■ THE PROBLEM
Your reply should consist only of the lines from the one with "Open the shopping cart icon" through the end of the entries, transcribed exactly. Pictures stay out.

*** Opening SUPPLIED RECORDS ***

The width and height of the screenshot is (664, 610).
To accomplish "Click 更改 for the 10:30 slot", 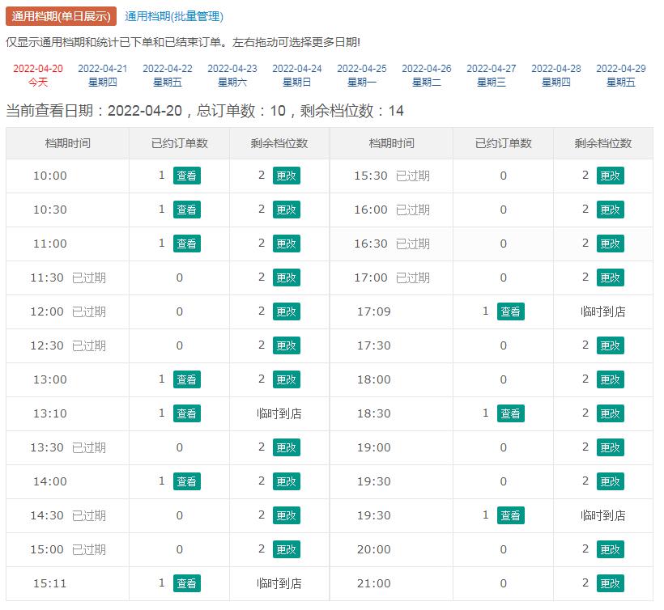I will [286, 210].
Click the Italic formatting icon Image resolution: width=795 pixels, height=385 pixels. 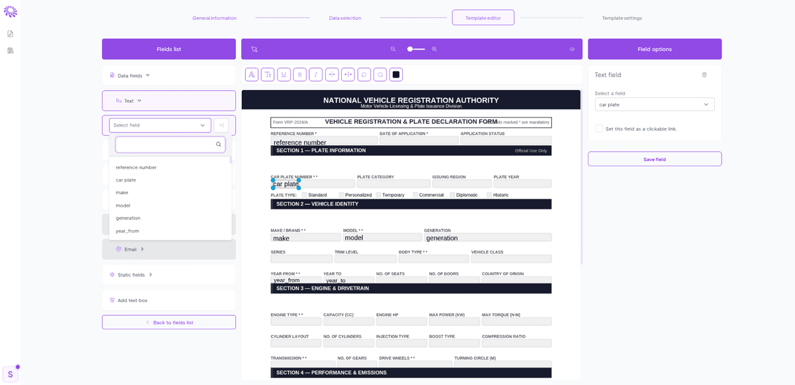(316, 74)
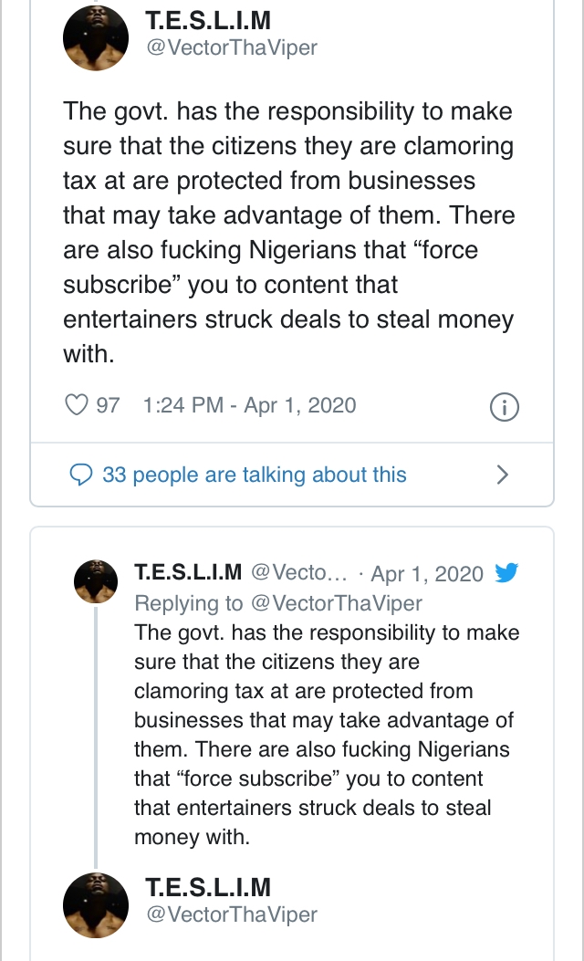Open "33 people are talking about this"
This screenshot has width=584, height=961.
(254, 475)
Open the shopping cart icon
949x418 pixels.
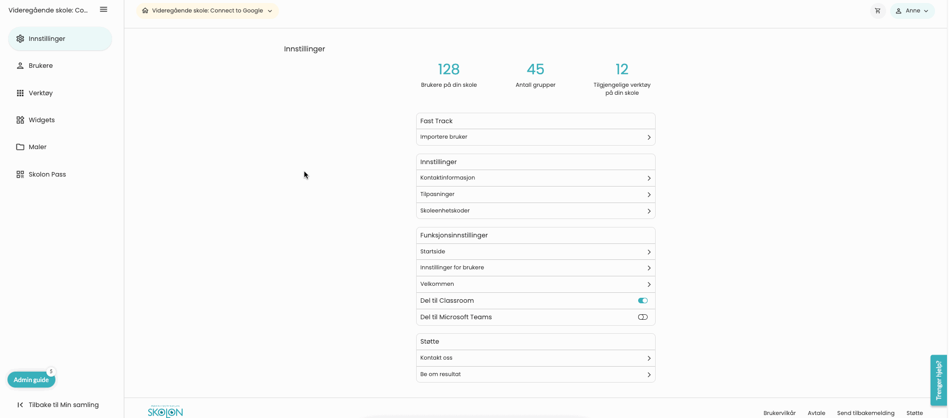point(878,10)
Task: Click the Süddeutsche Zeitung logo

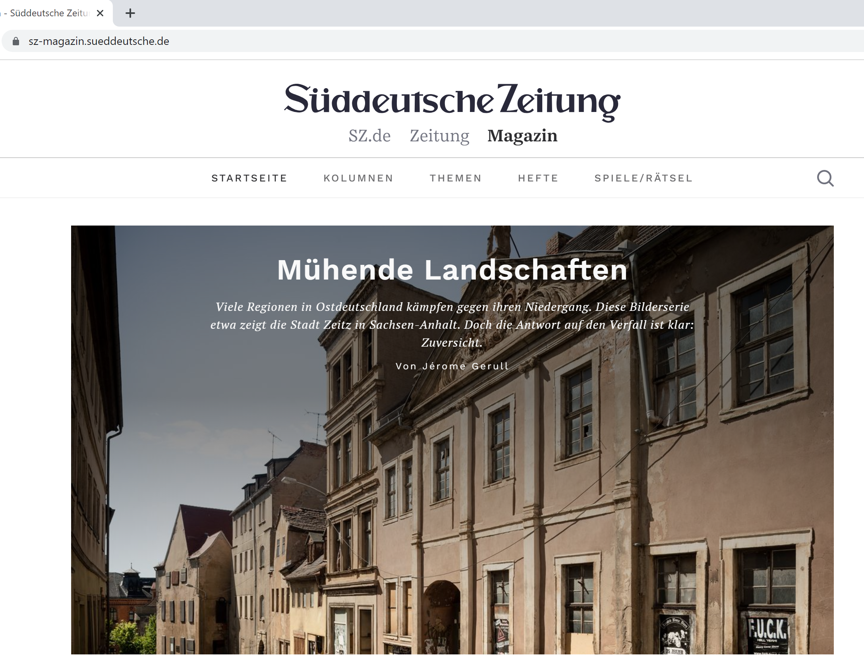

*** Closing SUPPLIED RECORDS ***

■ RESULT OF THE TASK
Open the shopping cart icon
949x418 pixels.
point(878,10)
Task: Click the Süddeutsche Zeitung logo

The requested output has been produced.